## Your instructions
Since the pictures are not wanted, reproduce only the rest of the records, exactly as given.
*** Opening Data excerpts ***
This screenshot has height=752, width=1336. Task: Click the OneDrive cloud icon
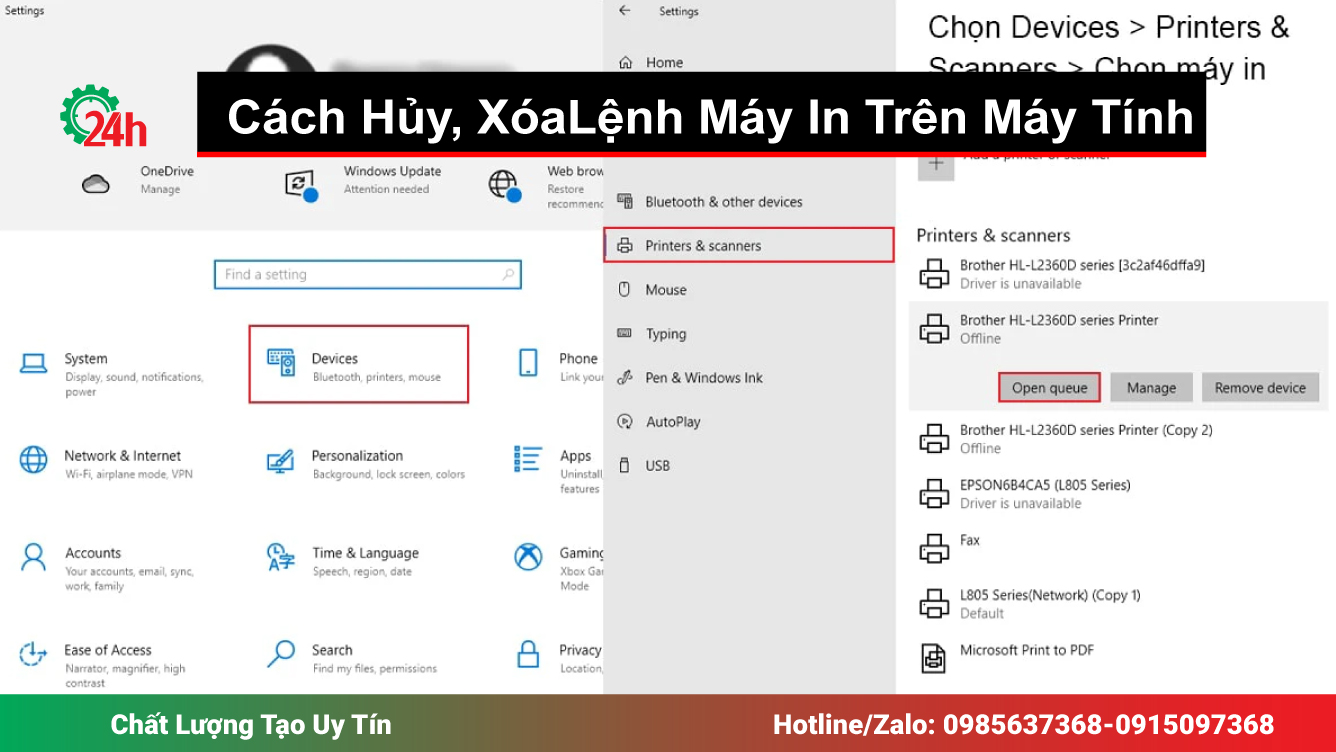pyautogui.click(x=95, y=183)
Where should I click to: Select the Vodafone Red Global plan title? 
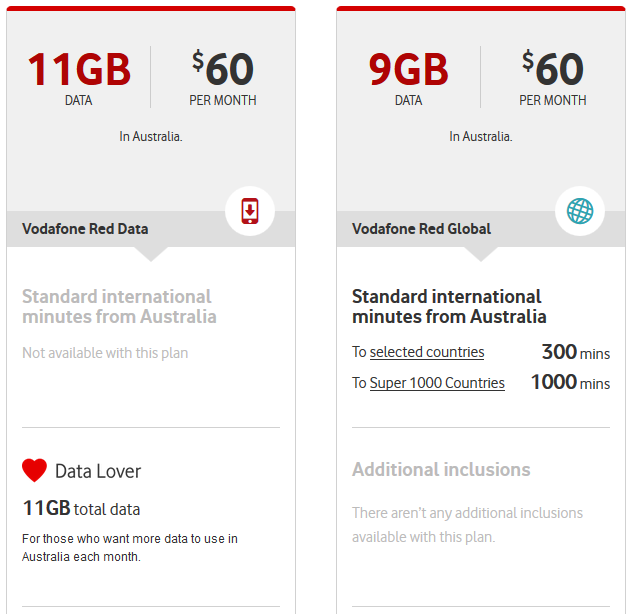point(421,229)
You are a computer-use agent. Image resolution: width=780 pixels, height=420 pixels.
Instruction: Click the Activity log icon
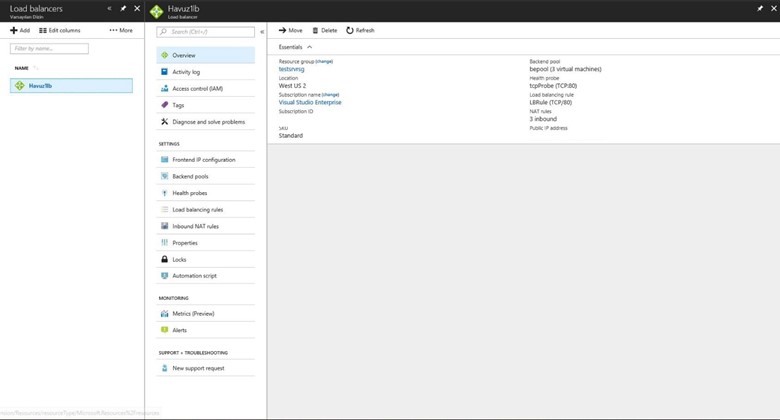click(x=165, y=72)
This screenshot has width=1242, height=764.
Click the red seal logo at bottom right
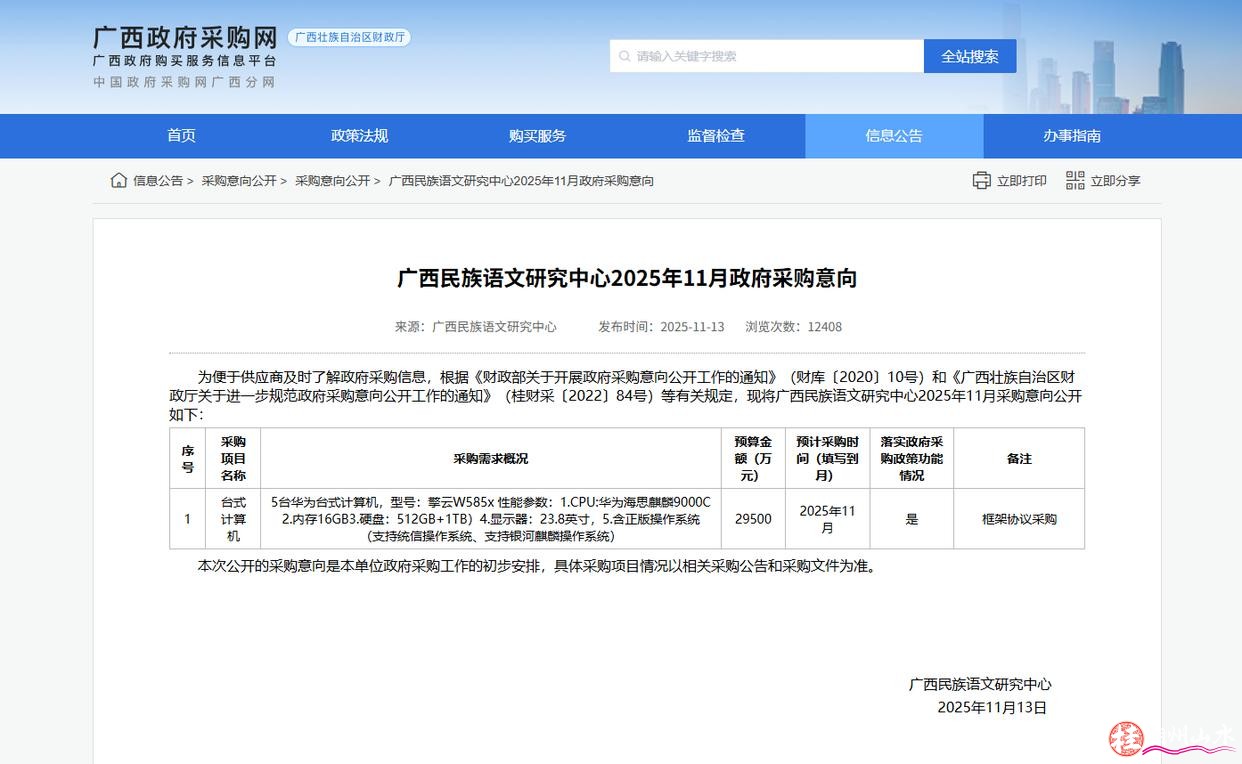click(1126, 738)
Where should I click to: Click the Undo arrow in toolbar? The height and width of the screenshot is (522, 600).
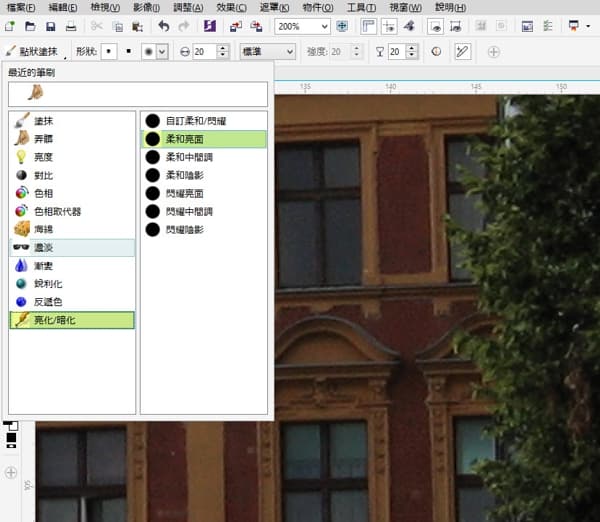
*** Closing Data excerpts ***
## Problem solution
This screenshot has height=752, width=1336. Task: Click the OneDrive cloud icon
pyautogui.click(x=95, y=183)
Where should I click to: Select the Vodafone Red Global plan title? 
point(421,229)
You are a computer-use agent. Image resolution: width=780 pixels, height=420 pixels.
Instruction: Click the Activity log icon
click(x=165, y=72)
This screenshot has width=1242, height=764.
Click the red seal logo at bottom right
click(1126, 738)
Where should I click to: Click the Undo arrow in toolbar? The height and width of the screenshot is (522, 600).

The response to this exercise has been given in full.